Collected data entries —
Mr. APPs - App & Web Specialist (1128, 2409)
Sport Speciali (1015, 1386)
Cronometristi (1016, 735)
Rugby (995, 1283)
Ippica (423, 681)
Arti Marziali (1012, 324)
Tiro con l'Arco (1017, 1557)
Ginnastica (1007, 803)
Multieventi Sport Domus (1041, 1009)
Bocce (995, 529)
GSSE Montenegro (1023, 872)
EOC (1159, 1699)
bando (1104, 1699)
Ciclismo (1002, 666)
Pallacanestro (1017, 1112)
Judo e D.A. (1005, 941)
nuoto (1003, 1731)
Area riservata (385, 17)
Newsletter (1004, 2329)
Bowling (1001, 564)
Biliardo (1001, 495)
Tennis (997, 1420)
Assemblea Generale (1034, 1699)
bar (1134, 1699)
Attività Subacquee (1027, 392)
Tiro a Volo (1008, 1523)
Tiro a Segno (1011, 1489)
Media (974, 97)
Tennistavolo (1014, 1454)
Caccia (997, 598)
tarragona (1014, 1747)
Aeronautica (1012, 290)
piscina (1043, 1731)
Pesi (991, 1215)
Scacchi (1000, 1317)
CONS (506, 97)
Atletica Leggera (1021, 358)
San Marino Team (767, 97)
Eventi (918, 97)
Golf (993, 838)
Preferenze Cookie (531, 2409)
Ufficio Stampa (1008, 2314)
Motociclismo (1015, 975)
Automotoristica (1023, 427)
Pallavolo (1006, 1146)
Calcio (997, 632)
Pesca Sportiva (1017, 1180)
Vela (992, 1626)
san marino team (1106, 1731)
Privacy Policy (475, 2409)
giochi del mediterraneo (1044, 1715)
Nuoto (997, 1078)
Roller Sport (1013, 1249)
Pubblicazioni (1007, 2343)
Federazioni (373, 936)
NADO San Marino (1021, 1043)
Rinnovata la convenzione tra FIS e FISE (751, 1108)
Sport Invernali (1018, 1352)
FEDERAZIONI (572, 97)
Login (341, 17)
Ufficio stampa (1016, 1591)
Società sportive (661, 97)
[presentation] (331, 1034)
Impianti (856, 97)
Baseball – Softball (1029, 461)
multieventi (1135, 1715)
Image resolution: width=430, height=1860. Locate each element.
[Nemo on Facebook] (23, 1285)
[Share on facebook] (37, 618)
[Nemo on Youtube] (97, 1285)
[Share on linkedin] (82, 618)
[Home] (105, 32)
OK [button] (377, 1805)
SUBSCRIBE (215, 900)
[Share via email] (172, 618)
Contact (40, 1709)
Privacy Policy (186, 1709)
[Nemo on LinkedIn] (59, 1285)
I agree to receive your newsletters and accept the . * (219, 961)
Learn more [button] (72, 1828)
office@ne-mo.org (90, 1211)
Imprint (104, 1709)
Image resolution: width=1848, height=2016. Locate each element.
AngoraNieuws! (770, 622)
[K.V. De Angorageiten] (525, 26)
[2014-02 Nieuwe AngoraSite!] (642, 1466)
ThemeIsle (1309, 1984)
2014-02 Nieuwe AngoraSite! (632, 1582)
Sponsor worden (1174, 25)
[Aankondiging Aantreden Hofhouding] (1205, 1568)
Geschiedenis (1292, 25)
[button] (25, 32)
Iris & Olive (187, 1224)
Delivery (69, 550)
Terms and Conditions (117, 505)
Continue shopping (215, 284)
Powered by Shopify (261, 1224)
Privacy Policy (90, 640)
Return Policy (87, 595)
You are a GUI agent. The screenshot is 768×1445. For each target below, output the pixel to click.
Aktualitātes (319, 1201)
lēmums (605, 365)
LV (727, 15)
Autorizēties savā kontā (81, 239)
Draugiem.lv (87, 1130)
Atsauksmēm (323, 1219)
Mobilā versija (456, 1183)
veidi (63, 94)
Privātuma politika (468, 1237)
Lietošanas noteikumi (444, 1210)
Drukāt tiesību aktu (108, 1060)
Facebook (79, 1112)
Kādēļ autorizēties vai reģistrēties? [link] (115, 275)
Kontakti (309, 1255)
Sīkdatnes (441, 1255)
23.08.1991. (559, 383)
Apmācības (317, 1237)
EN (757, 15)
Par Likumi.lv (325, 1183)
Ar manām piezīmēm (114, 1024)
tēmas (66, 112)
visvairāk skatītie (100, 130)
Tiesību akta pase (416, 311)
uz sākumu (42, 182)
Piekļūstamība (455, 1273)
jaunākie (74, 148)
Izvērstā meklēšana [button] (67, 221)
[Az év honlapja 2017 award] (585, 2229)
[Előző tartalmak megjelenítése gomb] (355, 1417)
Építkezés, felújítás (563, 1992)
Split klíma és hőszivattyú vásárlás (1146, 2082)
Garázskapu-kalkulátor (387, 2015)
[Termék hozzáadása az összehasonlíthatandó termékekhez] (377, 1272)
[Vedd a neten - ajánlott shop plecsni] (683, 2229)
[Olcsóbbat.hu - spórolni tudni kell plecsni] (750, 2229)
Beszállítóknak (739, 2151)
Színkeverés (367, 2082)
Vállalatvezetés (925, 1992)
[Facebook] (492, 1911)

AIM OF THE EXERCISE —
A faithful copy of all the records is required.

WRITTEN ANSWER —
Mr. APPs - App & Web Specialist (1128, 2409)
Sport Speciali (1015, 1386)
Cronometristi (1016, 735)
Rugby (995, 1283)
Ippica (423, 681)
Arti Marziali (1012, 324)
Tiro con l'Arco (1017, 1557)
Ginnastica (1007, 803)
Multieventi Sport Domus (1041, 1009)
Bocce (995, 529)
GSSE Montenegro (1023, 872)
EOC (1159, 1699)
bando (1104, 1699)
Ciclismo (1002, 666)
Pallacanestro (1017, 1112)
Judo e D.A. (1005, 941)
nuoto (1003, 1731)
Area riservata (385, 17)
Newsletter (1004, 2329)
Bowling (1001, 564)
Biliardo (1001, 495)
Tennis (997, 1420)
Assemblea Generale (1034, 1699)
bar (1134, 1699)
Attività Subacquee (1027, 392)
Tiro a Volo (1008, 1523)
Tiro a Segno (1011, 1489)
Media (974, 97)
Tennistavolo (1014, 1454)
Caccia (997, 598)
tarragona (1014, 1747)
Aeronautica (1012, 290)
piscina (1043, 1731)
Pesi (991, 1215)
Scacchi (1000, 1317)
CONS (506, 97)
Atletica Leggera (1021, 358)
San Marino Team (767, 97)
Eventi (918, 97)
Golf (993, 838)
Preferenze Cookie (531, 2409)
Ufficio Stampa (1008, 2314)
Motociclismo (1015, 975)
Automotoristica (1023, 427)
Pallavolo (1006, 1146)
Calcio (997, 632)
Pesca Sportiva (1017, 1180)
Vela (992, 1626)
san marino team (1106, 1731)
Privacy Policy (475, 2409)
giochi del mediterraneo (1044, 1715)
Nuoto (997, 1078)
Roller Sport (1013, 1249)
Pubblicazioni (1007, 2343)
Federazioni (373, 936)
NADO San Marino (1021, 1043)
Rinnovata la convenzione tra FIS e FISE (751, 1108)
Sport Invernali (1018, 1352)
FEDERAZIONI (572, 97)
Login (341, 17)
Ufficio stampa (1016, 1591)
Società sportive (661, 97)
[presentation] (331, 1034)
Impianti (856, 97)
Baseball – Softball (1029, 461)
multieventi (1135, 1715)
Image resolution: width=430, height=1860. Locate each element.
[Nemo on Facebook] (23, 1285)
[Share on facebook] (37, 618)
[Nemo on Youtube] (97, 1285)
[Share on linkedin] (82, 618)
[Home] (105, 32)
OK [button] (377, 1805)
SUBSCRIBE (215, 900)
[Share via email] (172, 618)
Contact (40, 1709)
Privacy Policy (186, 1709)
[Nemo on LinkedIn] (59, 1285)
I agree to receive your newsletters and accept the . * (219, 961)
Learn more [button] (72, 1828)
office@ne-mo.org (90, 1211)
Imprint (104, 1709)
Image resolution: width=1848, height=2016. Locate each element.
AngoraNieuws! (770, 622)
[K.V. De Angorageiten] (525, 26)
[2014-02 Nieuwe AngoraSite!] (642, 1466)
ThemeIsle (1309, 1984)
2014-02 Nieuwe AngoraSite! (632, 1582)
Sponsor worden (1174, 25)
[Aankondiging Aantreden Hofhouding] (1205, 1568)
Geschiedenis (1292, 25)
[button] (25, 32)
Iris & Olive (187, 1224)
Delivery (69, 550)
Terms and Conditions (117, 505)
Continue shopping (215, 284)
Powered by Shopify (261, 1224)
Privacy Policy (90, 640)
Return Policy (87, 595)
You are a GUI agent. The screenshot is 768×1445. For each target below, output the pixel to click.
Aktualitātes (319, 1201)
lēmums (605, 365)
LV (727, 15)
Autorizēties savā kontā (81, 239)
Draugiem.lv (87, 1130)
Atsauksmēm (323, 1219)
Mobilā versija (456, 1183)
veidi (63, 94)
Privātuma politika (468, 1237)
Lietošanas noteikumi (444, 1210)
Drukāt tiesību aktu (108, 1060)
Facebook (79, 1112)
Kādēļ autorizēties vai reģistrēties? [link] (115, 275)
Kontakti (309, 1255)
Sīkdatnes (441, 1255)
23.08.1991. (559, 383)
Apmācības (317, 1237)
EN (757, 15)
Par Likumi.lv (325, 1183)
Ar manām piezīmēm (114, 1024)
tēmas (66, 112)
visvairāk skatītie (100, 130)
Tiesību akta pase (416, 311)
uz sākumu (42, 182)
Piekļūstamība (455, 1273)
jaunākie (74, 148)
Izvērstā meklēšana [button] (67, 221)
[Az év honlapja 2017 award] (585, 2229)
[Előző tartalmak megjelenítése gomb] (355, 1417)
Építkezés, felújítás (563, 1992)
Split klíma és hőszivattyú vásárlás (1146, 2082)
Garázskapu-kalkulátor (387, 2015)
[Termék hozzáadása az összehasonlíthatandó termékekhez] (377, 1272)
[Vedd a neten - ajánlott shop plecsni] (683, 2229)
[Olcsóbbat.hu - spórolni tudni kell plecsni] (750, 2229)
Beszállítóknak (739, 2151)
Színkeverés (367, 2082)
Vállalatvezetés (925, 1992)
[Facebook] (492, 1911)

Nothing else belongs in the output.